DATASET RECORDS section start

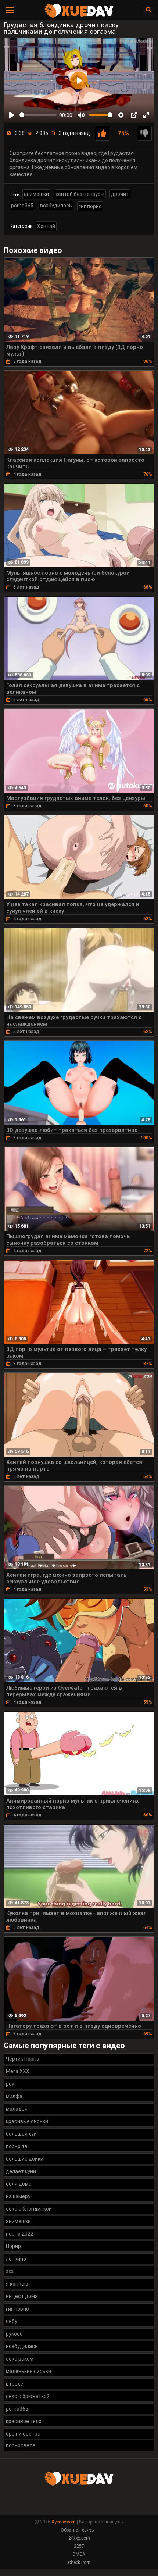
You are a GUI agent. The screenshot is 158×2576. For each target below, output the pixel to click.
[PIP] (134, 115)
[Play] (12, 115)
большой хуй (21, 2134)
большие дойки (24, 2159)
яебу (11, 2321)
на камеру (18, 2196)
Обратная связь (77, 2530)
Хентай (46, 226)
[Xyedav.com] (79, 16)
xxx (10, 2271)
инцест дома (22, 2296)
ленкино (16, 2259)
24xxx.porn (79, 2538)
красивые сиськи (27, 2121)
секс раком (19, 2359)
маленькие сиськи (28, 2371)
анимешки (36, 194)
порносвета (20, 2445)
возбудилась (56, 205)
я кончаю (17, 2284)
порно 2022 (19, 2234)
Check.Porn (79, 2562)
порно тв (17, 2146)
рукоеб (14, 2334)
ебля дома (19, 2184)
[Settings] (121, 115)
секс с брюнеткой (28, 2396)
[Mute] (81, 115)
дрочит (120, 194)
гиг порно (90, 206)
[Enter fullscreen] (146, 115)
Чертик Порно (22, 2059)
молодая (17, 2109)
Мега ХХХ (17, 2071)
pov (10, 2084)
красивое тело (24, 2421)
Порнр (13, 2246)
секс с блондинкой (29, 2209)
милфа (14, 2096)
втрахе (14, 2384)
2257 (79, 2546)
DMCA (79, 2554)
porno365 (22, 205)
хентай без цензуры (79, 194)
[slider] (38, 114)
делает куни (21, 2171)
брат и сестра (23, 2434)
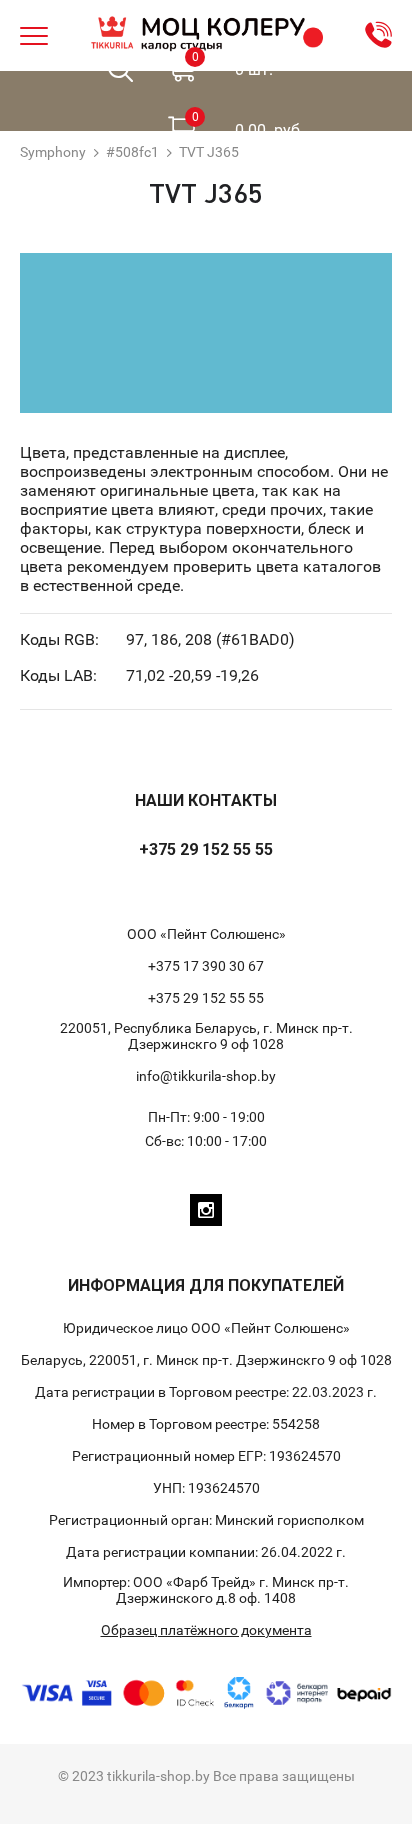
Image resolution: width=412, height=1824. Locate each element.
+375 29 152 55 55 (206, 849)
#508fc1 (132, 152)
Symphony (53, 152)
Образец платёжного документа (206, 1630)
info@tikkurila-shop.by (206, 1076)
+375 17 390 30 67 (206, 966)
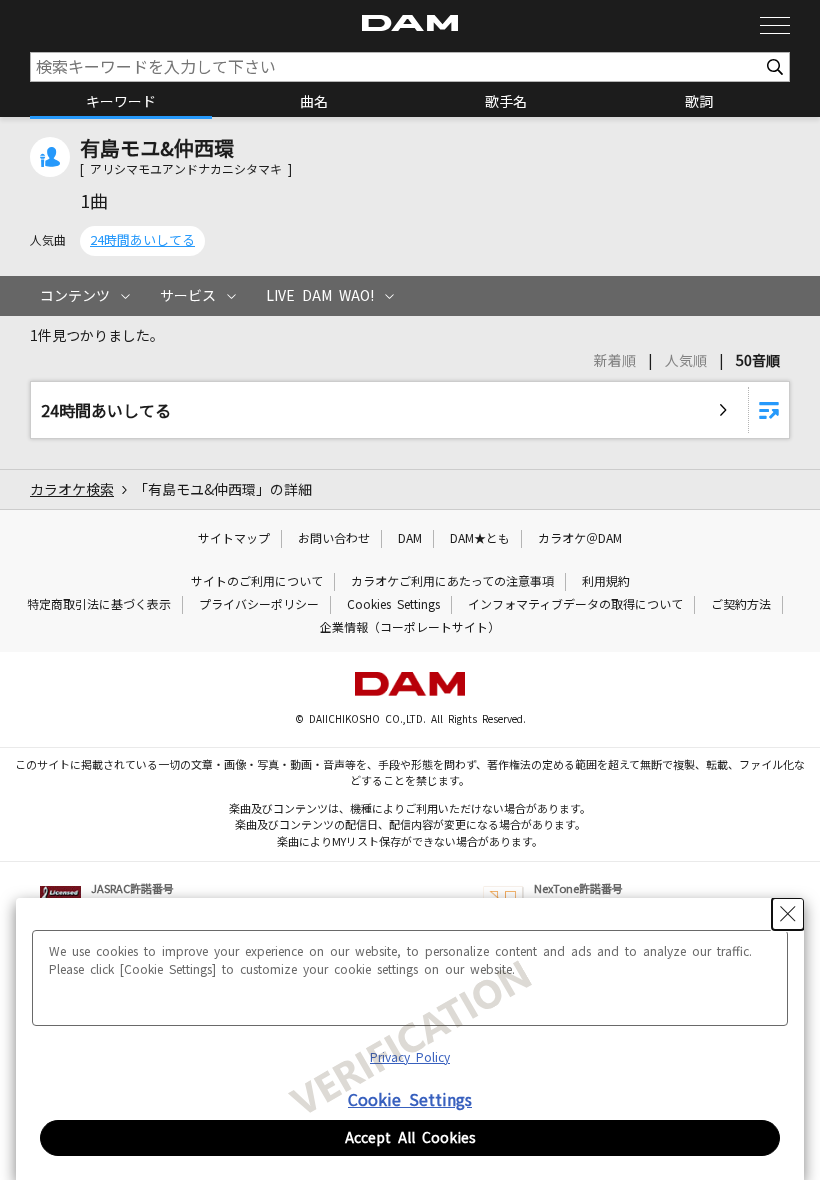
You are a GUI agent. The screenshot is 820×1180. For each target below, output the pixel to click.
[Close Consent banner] (788, 914)
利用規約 (606, 582)
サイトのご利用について (257, 582)
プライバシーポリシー (259, 605)
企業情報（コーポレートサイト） (410, 628)
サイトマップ (234, 539)
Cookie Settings (410, 1100)
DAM (410, 539)
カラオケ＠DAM (580, 539)
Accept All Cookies (410, 1138)
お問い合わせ (334, 539)
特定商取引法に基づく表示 (99, 605)
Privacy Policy (410, 1058)
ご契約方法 (741, 605)
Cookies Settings (393, 605)
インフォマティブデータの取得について (575, 605)
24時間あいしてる (142, 240)
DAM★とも (480, 539)
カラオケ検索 (72, 490)
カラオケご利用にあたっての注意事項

DATASET RECORDS section end

_REQUIRED WORK_
Where a line contains "гиг порно (90, 206)", begin there and set down exactly each line through the end of the data above, omitting any pictures.

_TASK OUTPUT_
гиг порно (90, 206)
[Enter fullscreen] (146, 115)
Чертик Порно (22, 2059)
молодая (17, 2109)
Мега ХХХ (17, 2071)
pov (10, 2084)
красивое тело (24, 2421)
Порнр (13, 2246)
секс с блондинкой (29, 2209)
милфа (14, 2096)
втрахе (14, 2384)
2257 (79, 2546)
DMCA (79, 2554)
porno365 (22, 205)
хентай без цензуры (79, 194)
[slider] (38, 114)
делает куни (21, 2171)
брат и сестра (23, 2434)
Image resolution: width=412, height=1824. Locate each element.
+375 29 152 55 55 (206, 849)
#508fc1 (132, 152)
Symphony (53, 152)
Образец платёжного документа (206, 1630)
info@tikkurila-shop.by (206, 1076)
+375 17 390 30 67 (206, 966)
You are a GUI agent. The screenshot is 820×1180. For each target below, output the pixel to click.
[Close Consent banner] (788, 914)
利用規約 (606, 582)
サイトのご利用について (257, 582)
プライバシーポリシー (259, 605)
企業情報（コーポレートサイト） (410, 628)
サイトマップ (234, 539)
Cookie Settings (410, 1100)
DAM (410, 539)
カラオケ＠DAM (580, 539)
Accept All Cookies (410, 1138)
お問い合わせ (334, 539)
特定商取引法に基づく表示 (99, 605)
Privacy Policy (410, 1058)
ご契約方法 (741, 605)
Cookies Settings (393, 605)
インフォマティブデータの取得について (575, 605)
24時間あいしてる (142, 240)
DAM★とも (480, 539)
カラオケ検索 (72, 490)
カラオケご利用にあたっての注意事項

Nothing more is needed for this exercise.